◆ **Alıştırma Yönergesi**
Aşağıdaki Evrensel gazetesini anlatan yazıda, “Evrensel’in dayanağıdır” ifadesiyle biten cümlede sıradan emekçiye ait olarak sayılan unsurların tamamını sıralayınız.

◆ **Metin Bölümü**
______
07 Haziran 2016 00:24

Nuray Sancar: Yazıyoooor yazılıyor

Memleketin neresinde bir grev, neresinde bir eylem, bir sıkıntı varsa bizzat bunları yaşayanların kaleme aldığı haberler döndürür gazetenin çarkını.

Paylaş

Nuray SANCAR

İçinde yaşadığımız toplumun yazılmamış kurallarına göre, insanı dolaysız ilgilendiren siyaset uzmanların işidir. Meslekten siyasetçilerin kapalı kapılar ardında aldığı her karar, günlük hayatı dalgalandırmaya yeterken yurttaş seçmen kimliğine sabitlenir ve dört yılda bir oy kullanmak dışında ondan başka bir şey beklenmez. Bürokrasinin, medyayı doğrudan kontrol altında tutan hükümetlerin, onlarla iş birliği içindeki işverenlerin temennisi, onlar olayları nasıl açıklıyorsa halkın zihniyetinin de buna göre şekillenmesidir. Gazeteler iktidarın hoparlörü, televizyonlar ancak onların müsamaha gösterebildikleri yelpazedeki “bilirkişiler”in mikrofonu gibi çalışır. Emekçilere, bu düzenin gadre uğramışlarına bunları dinledikten sonra griple sıtma arasında seçim yapmak düşer.
Böyle bir düzende haber aslanın ağzındadır. Olay denetimli gazetelerde sayfaya girene kadar tanınmayacak hale gelir, televizyonlar esası değil ayrıntıyı büyütür. Bu, çoğunlukla çarpıtılmış ve propaganda içerikli haberler yine uzman gazeteciler tarafından yazılır; sıradan yurttaş kendi günlük hayatında yaşadıklarının başka olaylarla ilişkisini kuramayacak, anlamını idrak edemeyecek kadar kötürümleştirilir.
Evrensel 21 yıl önce böyle bir siyaset ve gazetecilik anlayışını ters yüz ederek çıktı. Sendikalaşmaya kalktığında işten atılmakla yüz yüze gelen, her gün ekmeği küçülen, şimdi de alınır- satılır, kiralanır bir eşya yerine konulan işçinin; haraca bağlandığı için çocuğunu okutamayan velinin; hesapta bağımsız ama baştan aşağı siyasileştirilmiş yargı yüzünden işini yapamayan avukatın; güvencesizleştirilmiş kamu emekçisinin doğru ve düzgün haber alma hakkını savundu. Ancak bu hak, hakkı gasbedilenler kollarını sıvayıp kendilerine biçilen edilgen rolü reddederlerse mümkün olacaktı. Elinizdeki gazetenin diğerlerinden önemli farklarından biri; sayfalarına okurun haber konusu olarak girmesidir. Egemen medyanın sayfalarında asla yer almayacak sıradan emekçinin günlük mücadelesi, ekmek kavgası, sıkıntıları, sevinçleri, kazanımları, dayanışması Evrensel’in dayanağıdır.
______
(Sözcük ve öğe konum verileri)
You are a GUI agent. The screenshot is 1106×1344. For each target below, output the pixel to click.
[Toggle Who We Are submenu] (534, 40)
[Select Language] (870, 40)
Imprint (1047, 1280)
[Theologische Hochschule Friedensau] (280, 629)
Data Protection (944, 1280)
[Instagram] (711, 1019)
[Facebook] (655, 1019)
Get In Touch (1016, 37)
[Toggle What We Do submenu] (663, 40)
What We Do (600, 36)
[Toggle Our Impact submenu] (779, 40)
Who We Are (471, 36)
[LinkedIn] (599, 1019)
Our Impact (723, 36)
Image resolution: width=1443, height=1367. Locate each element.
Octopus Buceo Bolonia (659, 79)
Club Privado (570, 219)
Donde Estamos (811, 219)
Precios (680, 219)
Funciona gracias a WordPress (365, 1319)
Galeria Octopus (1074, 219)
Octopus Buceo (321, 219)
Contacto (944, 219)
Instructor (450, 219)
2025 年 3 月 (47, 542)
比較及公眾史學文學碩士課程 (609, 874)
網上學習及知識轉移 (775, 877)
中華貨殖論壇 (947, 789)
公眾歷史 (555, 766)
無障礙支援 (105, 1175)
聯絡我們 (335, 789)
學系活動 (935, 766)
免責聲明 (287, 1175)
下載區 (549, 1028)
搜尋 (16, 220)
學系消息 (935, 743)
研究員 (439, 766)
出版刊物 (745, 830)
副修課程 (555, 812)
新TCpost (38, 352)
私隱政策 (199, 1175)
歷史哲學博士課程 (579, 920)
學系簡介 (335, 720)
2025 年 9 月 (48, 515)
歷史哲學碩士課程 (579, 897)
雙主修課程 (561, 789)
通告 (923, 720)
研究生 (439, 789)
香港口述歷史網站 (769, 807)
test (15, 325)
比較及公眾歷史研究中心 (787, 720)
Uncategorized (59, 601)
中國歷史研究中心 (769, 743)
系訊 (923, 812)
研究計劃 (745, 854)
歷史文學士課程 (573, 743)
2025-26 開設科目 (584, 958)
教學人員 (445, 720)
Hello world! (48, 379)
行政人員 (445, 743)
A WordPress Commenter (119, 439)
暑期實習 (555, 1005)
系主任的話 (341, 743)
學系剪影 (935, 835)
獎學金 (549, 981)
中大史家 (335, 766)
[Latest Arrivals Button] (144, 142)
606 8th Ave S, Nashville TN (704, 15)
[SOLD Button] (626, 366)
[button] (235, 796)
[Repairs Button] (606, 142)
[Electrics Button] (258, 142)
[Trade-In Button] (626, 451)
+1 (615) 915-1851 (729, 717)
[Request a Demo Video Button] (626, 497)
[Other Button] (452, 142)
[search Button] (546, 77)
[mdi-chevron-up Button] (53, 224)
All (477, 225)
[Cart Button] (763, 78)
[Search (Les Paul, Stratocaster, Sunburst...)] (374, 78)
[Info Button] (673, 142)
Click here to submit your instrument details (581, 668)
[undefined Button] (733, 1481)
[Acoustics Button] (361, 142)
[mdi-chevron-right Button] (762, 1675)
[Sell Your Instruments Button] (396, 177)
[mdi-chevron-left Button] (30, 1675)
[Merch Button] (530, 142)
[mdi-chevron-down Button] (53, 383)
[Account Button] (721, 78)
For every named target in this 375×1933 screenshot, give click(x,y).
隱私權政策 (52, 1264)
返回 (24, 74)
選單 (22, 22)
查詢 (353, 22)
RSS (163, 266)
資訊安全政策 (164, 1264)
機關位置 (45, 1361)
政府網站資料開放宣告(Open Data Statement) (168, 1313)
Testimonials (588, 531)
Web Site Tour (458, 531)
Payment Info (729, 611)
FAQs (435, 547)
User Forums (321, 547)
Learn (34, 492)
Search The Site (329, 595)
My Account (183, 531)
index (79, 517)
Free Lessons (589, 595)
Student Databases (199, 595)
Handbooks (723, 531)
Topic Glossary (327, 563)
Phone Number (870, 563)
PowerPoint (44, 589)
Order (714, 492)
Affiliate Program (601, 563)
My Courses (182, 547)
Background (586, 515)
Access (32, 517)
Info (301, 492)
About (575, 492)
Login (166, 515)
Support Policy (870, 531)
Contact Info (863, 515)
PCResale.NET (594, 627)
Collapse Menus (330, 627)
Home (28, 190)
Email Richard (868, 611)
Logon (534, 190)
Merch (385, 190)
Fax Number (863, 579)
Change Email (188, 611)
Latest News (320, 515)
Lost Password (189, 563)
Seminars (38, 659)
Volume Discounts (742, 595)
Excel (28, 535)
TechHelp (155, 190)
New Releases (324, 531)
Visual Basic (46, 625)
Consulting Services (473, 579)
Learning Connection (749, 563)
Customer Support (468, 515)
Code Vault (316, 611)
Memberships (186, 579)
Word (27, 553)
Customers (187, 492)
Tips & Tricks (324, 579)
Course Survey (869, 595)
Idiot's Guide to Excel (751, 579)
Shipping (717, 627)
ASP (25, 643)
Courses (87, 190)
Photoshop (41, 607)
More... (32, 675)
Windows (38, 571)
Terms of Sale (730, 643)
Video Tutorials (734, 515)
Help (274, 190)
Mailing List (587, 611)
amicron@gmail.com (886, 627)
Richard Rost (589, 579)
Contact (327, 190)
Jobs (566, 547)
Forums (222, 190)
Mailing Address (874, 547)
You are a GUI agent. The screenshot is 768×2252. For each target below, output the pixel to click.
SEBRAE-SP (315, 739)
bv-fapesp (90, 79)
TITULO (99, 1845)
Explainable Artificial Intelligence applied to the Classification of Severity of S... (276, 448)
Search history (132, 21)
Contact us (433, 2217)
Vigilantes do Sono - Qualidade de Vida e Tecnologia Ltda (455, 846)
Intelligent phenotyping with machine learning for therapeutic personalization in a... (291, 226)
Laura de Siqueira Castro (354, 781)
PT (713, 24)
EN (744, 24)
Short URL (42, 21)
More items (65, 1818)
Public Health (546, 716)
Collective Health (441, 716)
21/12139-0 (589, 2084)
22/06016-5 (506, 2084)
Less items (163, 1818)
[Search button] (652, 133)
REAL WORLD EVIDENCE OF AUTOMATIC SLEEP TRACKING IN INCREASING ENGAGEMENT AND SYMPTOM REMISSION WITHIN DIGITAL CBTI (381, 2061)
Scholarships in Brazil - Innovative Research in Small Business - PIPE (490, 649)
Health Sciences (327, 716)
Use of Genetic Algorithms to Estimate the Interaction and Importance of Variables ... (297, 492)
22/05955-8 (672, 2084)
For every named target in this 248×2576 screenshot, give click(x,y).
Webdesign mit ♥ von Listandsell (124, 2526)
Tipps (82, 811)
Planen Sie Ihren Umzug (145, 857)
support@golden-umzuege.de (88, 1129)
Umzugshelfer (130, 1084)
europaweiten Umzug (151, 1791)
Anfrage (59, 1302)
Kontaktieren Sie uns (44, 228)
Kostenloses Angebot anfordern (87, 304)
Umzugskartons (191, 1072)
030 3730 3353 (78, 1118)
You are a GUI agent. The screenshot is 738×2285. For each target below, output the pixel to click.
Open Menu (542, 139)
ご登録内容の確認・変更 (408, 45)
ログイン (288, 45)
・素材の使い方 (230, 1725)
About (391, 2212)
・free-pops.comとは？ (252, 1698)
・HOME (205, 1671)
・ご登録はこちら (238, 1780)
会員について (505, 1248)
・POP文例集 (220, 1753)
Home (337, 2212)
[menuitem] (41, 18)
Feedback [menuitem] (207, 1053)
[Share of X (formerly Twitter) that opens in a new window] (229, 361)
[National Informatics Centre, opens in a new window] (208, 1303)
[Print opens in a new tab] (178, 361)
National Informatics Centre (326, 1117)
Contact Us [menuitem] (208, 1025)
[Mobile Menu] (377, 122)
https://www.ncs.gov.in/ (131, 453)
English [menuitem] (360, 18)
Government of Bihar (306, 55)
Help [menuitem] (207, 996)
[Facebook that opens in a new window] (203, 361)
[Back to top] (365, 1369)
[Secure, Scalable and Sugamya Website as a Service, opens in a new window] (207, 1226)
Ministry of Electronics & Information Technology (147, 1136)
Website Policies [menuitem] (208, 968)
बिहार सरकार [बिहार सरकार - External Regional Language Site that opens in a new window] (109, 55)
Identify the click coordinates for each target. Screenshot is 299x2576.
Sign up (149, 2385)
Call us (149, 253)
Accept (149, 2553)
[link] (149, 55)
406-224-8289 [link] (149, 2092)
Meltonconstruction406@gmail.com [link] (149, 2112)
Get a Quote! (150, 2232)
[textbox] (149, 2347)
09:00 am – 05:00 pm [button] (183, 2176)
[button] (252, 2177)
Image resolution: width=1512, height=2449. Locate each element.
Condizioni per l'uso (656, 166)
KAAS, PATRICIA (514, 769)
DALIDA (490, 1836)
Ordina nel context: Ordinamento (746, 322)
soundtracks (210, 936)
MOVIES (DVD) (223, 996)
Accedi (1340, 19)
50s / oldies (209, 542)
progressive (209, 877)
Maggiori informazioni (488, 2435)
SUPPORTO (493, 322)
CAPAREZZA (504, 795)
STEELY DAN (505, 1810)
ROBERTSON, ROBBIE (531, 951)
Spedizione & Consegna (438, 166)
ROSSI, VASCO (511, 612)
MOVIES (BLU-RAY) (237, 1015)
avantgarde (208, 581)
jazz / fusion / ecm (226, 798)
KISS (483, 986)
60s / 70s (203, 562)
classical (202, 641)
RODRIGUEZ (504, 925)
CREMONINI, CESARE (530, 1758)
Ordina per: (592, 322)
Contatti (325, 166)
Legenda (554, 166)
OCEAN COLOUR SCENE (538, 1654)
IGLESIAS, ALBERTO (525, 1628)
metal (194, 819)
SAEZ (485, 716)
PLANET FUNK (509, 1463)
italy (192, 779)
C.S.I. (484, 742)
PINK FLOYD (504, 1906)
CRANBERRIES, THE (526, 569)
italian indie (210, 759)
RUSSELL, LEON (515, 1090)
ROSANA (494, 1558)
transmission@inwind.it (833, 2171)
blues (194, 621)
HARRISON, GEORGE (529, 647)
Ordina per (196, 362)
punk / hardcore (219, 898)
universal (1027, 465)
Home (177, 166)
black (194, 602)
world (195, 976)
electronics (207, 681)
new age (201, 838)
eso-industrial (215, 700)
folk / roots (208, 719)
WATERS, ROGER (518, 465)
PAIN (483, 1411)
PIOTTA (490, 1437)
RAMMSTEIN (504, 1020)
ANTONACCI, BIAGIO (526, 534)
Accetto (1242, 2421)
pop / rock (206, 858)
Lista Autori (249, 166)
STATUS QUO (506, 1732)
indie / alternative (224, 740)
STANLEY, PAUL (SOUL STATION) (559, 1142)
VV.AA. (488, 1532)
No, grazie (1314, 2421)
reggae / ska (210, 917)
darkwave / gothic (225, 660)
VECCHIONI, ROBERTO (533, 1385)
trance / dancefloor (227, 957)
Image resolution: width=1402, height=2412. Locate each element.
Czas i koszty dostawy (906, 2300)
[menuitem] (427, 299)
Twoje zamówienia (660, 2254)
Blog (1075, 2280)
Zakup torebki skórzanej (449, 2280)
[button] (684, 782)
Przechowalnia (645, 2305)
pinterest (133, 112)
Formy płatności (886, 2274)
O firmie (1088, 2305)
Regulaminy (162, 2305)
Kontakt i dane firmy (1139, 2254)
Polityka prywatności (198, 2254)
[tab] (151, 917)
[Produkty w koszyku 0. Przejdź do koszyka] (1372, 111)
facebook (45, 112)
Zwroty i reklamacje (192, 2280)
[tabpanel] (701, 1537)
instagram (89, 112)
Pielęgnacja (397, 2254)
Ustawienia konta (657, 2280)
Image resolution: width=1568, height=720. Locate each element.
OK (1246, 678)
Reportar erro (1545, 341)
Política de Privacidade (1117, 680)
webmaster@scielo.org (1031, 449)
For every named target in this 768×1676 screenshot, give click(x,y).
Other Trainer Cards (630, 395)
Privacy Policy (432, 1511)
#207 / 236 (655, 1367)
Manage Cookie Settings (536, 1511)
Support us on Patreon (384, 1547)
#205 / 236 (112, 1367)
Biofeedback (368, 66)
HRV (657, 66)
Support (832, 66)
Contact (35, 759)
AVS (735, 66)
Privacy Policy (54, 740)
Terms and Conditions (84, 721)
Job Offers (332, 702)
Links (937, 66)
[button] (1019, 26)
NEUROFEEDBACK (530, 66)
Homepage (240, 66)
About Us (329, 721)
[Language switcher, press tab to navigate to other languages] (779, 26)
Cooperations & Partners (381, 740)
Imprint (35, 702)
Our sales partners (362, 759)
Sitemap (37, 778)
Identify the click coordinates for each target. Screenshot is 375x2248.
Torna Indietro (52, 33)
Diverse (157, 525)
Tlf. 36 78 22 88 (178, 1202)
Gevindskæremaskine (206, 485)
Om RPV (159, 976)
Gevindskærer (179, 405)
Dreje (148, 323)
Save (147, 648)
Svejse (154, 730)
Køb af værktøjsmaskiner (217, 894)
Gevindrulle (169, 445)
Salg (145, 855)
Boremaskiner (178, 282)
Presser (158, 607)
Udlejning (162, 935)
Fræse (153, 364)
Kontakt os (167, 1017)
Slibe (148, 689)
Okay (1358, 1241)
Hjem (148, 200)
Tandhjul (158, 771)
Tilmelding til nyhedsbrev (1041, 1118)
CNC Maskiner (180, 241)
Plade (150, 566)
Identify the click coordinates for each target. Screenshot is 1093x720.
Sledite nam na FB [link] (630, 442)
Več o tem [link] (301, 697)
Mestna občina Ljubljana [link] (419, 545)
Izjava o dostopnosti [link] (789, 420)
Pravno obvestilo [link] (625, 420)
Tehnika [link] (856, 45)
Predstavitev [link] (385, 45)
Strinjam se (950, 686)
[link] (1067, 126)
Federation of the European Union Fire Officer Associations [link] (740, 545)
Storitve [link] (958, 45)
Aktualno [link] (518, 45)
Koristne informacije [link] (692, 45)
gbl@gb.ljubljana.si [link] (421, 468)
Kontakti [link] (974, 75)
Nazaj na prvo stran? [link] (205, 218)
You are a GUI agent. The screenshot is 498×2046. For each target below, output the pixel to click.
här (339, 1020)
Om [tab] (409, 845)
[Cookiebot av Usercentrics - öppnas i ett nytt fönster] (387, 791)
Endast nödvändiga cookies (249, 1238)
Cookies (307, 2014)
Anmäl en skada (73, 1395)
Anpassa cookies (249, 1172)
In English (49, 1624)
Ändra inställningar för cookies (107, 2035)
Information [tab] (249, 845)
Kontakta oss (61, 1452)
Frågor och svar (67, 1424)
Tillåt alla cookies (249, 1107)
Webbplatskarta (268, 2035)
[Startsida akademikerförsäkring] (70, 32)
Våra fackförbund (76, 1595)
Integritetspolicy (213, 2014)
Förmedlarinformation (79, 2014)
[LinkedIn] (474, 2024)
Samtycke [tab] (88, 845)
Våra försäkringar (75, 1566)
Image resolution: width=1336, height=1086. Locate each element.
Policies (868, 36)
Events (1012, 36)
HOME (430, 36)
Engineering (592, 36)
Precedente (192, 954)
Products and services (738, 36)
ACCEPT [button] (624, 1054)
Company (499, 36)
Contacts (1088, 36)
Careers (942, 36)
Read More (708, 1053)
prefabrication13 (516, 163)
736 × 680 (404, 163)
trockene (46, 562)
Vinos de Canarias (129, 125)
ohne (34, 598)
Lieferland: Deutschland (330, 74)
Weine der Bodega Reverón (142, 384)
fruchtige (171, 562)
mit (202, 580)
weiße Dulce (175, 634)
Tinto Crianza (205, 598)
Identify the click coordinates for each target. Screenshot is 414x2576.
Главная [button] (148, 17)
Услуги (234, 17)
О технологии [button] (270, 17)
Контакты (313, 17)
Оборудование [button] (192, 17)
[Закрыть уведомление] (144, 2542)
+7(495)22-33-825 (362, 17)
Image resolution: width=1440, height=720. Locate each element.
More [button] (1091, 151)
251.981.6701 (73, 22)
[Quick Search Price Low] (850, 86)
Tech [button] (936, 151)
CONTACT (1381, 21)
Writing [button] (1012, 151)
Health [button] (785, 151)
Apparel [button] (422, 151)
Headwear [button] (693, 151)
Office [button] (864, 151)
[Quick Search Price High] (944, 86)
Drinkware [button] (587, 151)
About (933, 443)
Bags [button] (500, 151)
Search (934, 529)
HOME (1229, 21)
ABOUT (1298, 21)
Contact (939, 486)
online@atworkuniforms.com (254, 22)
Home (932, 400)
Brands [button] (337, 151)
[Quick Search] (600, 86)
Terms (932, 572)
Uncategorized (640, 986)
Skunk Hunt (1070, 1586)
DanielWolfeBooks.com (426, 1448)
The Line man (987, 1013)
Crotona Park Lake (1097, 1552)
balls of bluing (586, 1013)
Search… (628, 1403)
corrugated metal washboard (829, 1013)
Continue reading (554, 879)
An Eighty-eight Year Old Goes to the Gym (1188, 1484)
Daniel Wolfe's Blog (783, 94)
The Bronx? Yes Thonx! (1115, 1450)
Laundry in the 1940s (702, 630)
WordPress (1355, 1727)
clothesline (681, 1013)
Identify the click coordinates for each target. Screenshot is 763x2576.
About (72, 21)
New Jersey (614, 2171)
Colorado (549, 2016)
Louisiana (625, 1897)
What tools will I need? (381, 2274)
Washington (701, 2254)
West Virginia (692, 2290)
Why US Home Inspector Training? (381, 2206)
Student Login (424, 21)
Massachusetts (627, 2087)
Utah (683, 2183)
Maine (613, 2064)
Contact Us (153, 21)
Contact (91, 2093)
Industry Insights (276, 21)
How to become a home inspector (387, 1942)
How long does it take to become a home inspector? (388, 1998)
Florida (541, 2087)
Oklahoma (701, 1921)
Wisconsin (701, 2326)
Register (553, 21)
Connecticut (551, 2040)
______
◆ **Çıktı**
günlük mücadelesi
ekmek kavgası
sıkıntıları
sevinçleri
kazanımları
dayanışması